COPD is the third leading cause of death in the U.S.; lung cancer is the leading cause of cancer death. Your doctor can help you avoid these diseases by quitting smoking.

If you’ve smoked a cigarette recently, you might think that the health risks of smoking won’t affect you until much later in life—and that they may not be serious.

But, in reality, every time you light up, you are putting yourself at risk for two deadly diseases: lung cancer and chronic obstructive pulmonary disease (COPD).

“Tobacco use remains the single largest preventable cause of disease and premature death in this country alone, yet more than 46 million Americans still smoke,” says Kay Walters, respiratory care director at Jackson Hospital. “However, more than half of these smokers have attempted to quit for at least one day in the past year.”

Treatments can help relieve symptoms and slow the progress of both lung cancer and COPD. But the single best way to help your lungs, both now and for years to come, is to join the ranks of ex-smokers. It’s never too late to quit—no matter how long you’ve been smoking.

Two diseases, one main cause

Lung cancer begins when cells in the lungs start to develop abnormally and then multiply and clump together into a tumor.

## Supplied material

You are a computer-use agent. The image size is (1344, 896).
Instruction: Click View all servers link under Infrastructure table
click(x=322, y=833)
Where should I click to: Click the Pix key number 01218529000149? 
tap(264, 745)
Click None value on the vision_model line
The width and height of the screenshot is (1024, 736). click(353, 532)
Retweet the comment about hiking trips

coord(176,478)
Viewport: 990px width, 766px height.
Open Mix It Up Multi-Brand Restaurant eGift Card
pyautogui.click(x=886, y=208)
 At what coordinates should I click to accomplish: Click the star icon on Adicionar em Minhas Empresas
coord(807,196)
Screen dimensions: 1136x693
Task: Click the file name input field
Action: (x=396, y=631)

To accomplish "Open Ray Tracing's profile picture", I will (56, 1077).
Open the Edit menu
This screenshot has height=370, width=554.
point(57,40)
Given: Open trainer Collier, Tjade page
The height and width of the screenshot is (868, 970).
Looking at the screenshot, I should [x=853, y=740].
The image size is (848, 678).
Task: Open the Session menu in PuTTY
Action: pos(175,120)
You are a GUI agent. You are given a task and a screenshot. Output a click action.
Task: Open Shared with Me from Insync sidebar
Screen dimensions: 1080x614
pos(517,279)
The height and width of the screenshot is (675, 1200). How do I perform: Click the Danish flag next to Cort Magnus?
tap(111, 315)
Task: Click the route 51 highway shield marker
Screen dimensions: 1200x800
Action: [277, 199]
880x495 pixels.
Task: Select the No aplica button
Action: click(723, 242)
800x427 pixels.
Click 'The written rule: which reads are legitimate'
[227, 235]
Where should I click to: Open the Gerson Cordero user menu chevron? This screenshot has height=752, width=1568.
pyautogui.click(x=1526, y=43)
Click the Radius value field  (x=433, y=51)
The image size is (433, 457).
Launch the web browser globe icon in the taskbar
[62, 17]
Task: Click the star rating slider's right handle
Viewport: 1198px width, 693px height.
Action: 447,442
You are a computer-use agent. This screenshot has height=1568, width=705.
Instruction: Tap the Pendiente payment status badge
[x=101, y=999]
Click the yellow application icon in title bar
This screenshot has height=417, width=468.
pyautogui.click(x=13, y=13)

## Instructions
- A) From the smoking and lung disease article, list every ranking or count it gives about smoking, the diseases it causes, or the people who smoke.
- B) Please carry on with the smoking and lung disease article, picking up after its last sentence.

## Answers to this exercise
- A)
- COPD is the third leading cause of death in the U.S.
- Lung cancer is the leading cause of cancer death.
- Tobacco use is the single largest preventable cause of disease and premature death in the country.
- More than 46 million Americans still smoke.
- More than half of these smokers have attempted to quit for at least one day in the past year.

- B)
COPD is the umbrella term for the diseases emphysema and chronic bronchitis, which often develop together. With emphysema, the lung’s air sacs are damaged, causing shortness of breath. That means less and less oxygen is transferred into the bloodstream, depleting nourishment to the body and its organs. Chronic bronchitis inflames and scars the lungs and the lining of the airways, also affecting the ability of the person to take in—and let out—a breath.

Although there are other causes for COPD and lung cancer, smoking is by far the main culprit. It’s linked to about 87 percent of lung cancer deaths and up to 90 percent of COPD deaths, according to the American Lung Association.

In addition:
  • Lung cancer is the leading cause of cancer death in both men and women in the U.S. It causes more deaths than the next three most common cancers (colon, breast and prostate) combined.
  • Lung cancer often isn’t detected until it’s in an advanced stage. Over half of people with lung cancer die within a year after their diagnosis.
  • COPD is the third leading cause of death in the U.S.
  • COPD’s symptoms—wheezing, tightness in the chest, shortness of breath, a nagging cough that produces mucus—are often ignored by people with the disease for years. However, treatments can help improve a person’s quality of life once COPD is diagnosed, so make an appointment with your doctor if you have the symptoms.

Choose a strategy

If you smoke, you need to try hard to quit. Your doctor is a good source of information about tools that can help, including prescription and over-the-counter medicines and smoking cessation programs.